11 Responses to “The bugs take over as subway trash piles up”

  1. Andrew says:

    I agree that litter is a problem, but I thought bedbugs were carried in on people’s clothing and fed off of live people, so the presence of trash has nothing to do with it. (Rats, on the other hand…)

    Am I wrong?

    • Eric says:

      You are not wrong. This is a misinformed post.

      • It’s not misinformed. I’m just making two different points.

        1. The subways are dirty and people are to blame. As the subways get dirtier, it becomes a less friendly environment.

        2. There are bed bugs in the subway, and it’s arguable if the MTA has the personnel and wherewithal to address the problem.

        • Eric says:

          Fair enough. The headline makes frames the post in a different way than you intended, I think.

          Also, there’s not much that the MTA can do to control the spread of bedbugs in the subway.

  2. JP says:

    I think bedbugs exclusively subsist on blood. What if they are living off the rats? They’re not attracted by the trash. I don’t see how one topic relates to another. You sure won’t see station cleaners fighting rats and stomping bedbugs.

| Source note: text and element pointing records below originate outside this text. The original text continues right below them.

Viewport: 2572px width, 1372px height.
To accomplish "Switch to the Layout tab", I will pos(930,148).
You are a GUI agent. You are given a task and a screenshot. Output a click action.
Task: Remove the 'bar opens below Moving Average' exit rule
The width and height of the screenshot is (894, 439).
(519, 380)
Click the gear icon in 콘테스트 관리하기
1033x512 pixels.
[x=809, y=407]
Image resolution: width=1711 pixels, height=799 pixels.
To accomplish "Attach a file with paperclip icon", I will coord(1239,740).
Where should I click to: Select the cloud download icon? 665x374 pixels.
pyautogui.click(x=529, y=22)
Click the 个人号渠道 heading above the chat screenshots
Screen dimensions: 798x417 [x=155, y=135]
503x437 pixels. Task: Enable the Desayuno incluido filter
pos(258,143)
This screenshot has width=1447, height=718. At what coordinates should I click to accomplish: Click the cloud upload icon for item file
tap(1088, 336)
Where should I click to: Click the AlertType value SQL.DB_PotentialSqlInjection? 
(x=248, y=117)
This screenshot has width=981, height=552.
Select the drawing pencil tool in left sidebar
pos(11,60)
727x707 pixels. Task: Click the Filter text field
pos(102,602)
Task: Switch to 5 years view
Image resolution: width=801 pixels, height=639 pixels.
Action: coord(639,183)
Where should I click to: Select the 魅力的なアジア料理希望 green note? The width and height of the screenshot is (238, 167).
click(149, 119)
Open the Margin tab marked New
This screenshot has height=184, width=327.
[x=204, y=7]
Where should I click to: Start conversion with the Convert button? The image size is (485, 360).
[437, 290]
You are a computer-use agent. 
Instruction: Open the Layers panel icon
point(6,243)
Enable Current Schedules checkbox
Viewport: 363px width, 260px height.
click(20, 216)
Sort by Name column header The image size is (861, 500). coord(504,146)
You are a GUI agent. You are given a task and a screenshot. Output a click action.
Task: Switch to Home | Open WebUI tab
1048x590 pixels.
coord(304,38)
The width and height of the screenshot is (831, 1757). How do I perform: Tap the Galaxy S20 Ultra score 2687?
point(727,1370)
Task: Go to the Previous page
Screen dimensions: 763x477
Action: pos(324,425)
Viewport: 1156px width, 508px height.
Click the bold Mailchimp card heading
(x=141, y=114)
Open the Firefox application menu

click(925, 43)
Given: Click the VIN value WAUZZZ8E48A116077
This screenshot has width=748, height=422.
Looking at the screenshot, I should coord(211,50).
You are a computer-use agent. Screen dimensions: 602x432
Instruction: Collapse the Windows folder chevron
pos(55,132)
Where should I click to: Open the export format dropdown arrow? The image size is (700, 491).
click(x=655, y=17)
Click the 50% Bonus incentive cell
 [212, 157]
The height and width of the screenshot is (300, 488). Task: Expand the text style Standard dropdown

    I agree that trash in the subway is a problem and you’re probably correct (as asserted before) that banning food would help. But subway cleaners aren’t related, and this is in my opinion misleading.

  3. PW says:

    Cleaners are being overworked? Now that’s funny. Go to 95th Street on the R or South Ferry on the 1 and see how overworked they are.

  4. J B says:

    Wasn’t there an expose just a little while ago (I think by ABC) about cleaners just hanging around and not really working?

  5. Edward says:

    I take back all my complaints about there not being a subway to Staten Island. There’s enough wildlife out here already without having bedbugs ride the BMT to Richmond County!

    Does BMT stand for “Bedbug Matress Transit” now?

  6. Harold says:

    Steam cleaning would get rid of the bedbugs, if they are really a problem, which I very much doubt.

  7. jon says:

    While the bedbugs and garbage are not directly linked, there is a connection. If there were less food waste on the subway to attract rats, and there were less garbage in general the MTA could focus on keeping the bedbugs from becoming a big problem.
    That is how the two subjects are related. If the cleaners have to spend the time they are working picking up our newspapers, old chicken bones, McDonalds wrappers, and other detritus, they could actually worry about things like bedbugs and grime on the walls.

    • Eric says:

      But there’s really nothing the cleaners can do to control bedbugs. Nor would we want them to- sure, the MTA could spend hundreds of thousands of dollars to buy a bunch of steaming equipment for a problem that may or may not exist, but that wouldn’t be the best use of limited funds.